Per me e' uno scarso....


----------



## Jino (19 Settembre 2012)

Mai piaciuto. A volte fa miracoli, ma fa papere da scuola calcio.


----------



## Z A Z A' (19 Settembre 2012)

In Inghilterra è considerato uno dei più forti al mondo,per me è soltanto buono.


----------



## pennyhill (19 Settembre 2012)

Premetto che non ho visto la partita di questa sera, leggevo che senza di lui il City ne avrebbe presi 6-7.
Comunque a me non dispiace, pur non sembrandomi sempre molto reattivo, credo sia cresciuto parecchio lavorando con Battara e Tancredi.


----------



## Frikez (19 Settembre 2012)

E' sicuramente il miglior portiere inglese dal 2000 in poi ma non è ai livelli di Buffon o Neuer per esempio.


----------



## gabuz (19 Settembre 2012)

In quanto a portieri per me l'Inghilterra si divide in due ere, pre e post Shilton.


----------



## Snake (19 Settembre 2012)

E' sui livelli di Valdes per me, alterna grandi parate ad errori madornali, preferisco un portiere con meno picchi ma più continuo, c'è da dire che è ancora giovane.


----------



## Darren Marshall (19 Settembre 2012)

Oggi mi ha fatto perdere 437 euro.....potete immaginare cosa ne penso di lui.


----------



## ale009 (19 Settembre 2012)

prestazione sporcata dall'ultimo gol, però ha salvato il city con 3-4 parate miracolose


----------



## Kurt91 (19 Settembre 2012)

Come portiere a me non è mai piaciuto, mai!

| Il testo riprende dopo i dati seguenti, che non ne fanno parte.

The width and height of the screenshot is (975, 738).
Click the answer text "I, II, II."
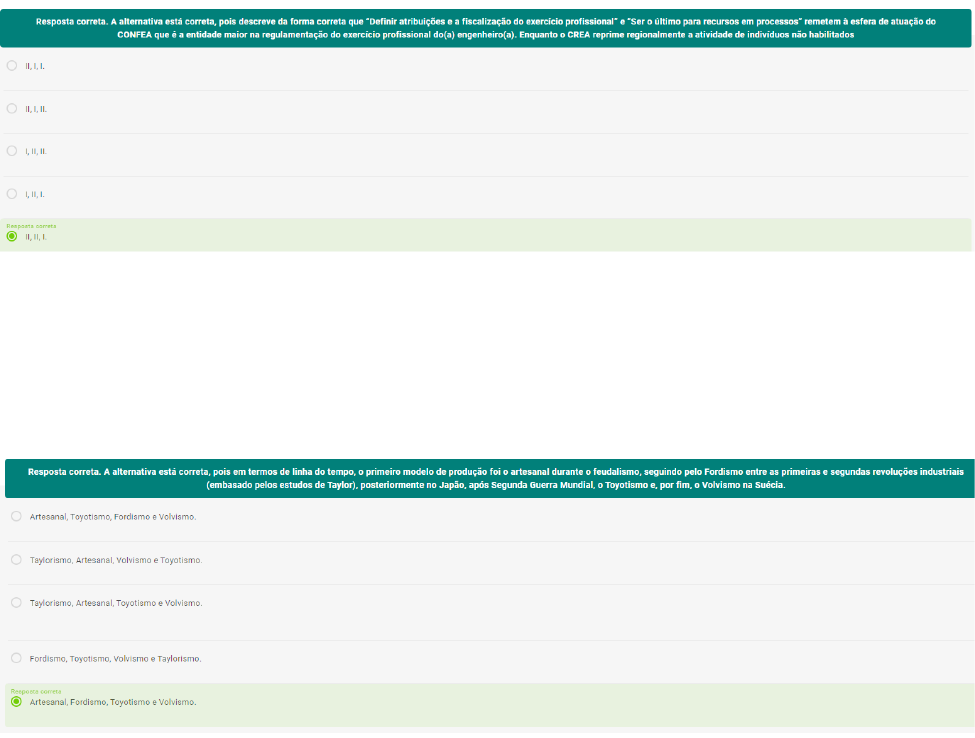(x=36, y=151)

C'è da dire che sul terzo gol del Real, o almeno per me, le colpe le deve dividere col difensore (non mi ricordo come si chiama) che all'ultimo si abbassa per paura di prendersi una pallonata in faccia.


----------



## Roten1896 (19 Settembre 2012)

ieri ero a san siro è ho visto sul tabellone gli highlights del primo tempo di Real-City... si era sullo 0-0 SOLO grazie a lui, parate mostruose...poi non ho visto nulla del secondo tempo ma leggo che ci ha messo del suo nella sconfitta... il mio parere è a favore di Hart, il ruolo del portiere è così, fai 10 cose buone o buonissime e 1 cappella e ti può costare la partita, mentre invece un attaccante può fare 10 *******te e 1 cosa buona e magari con quella buona vinci la partita


----------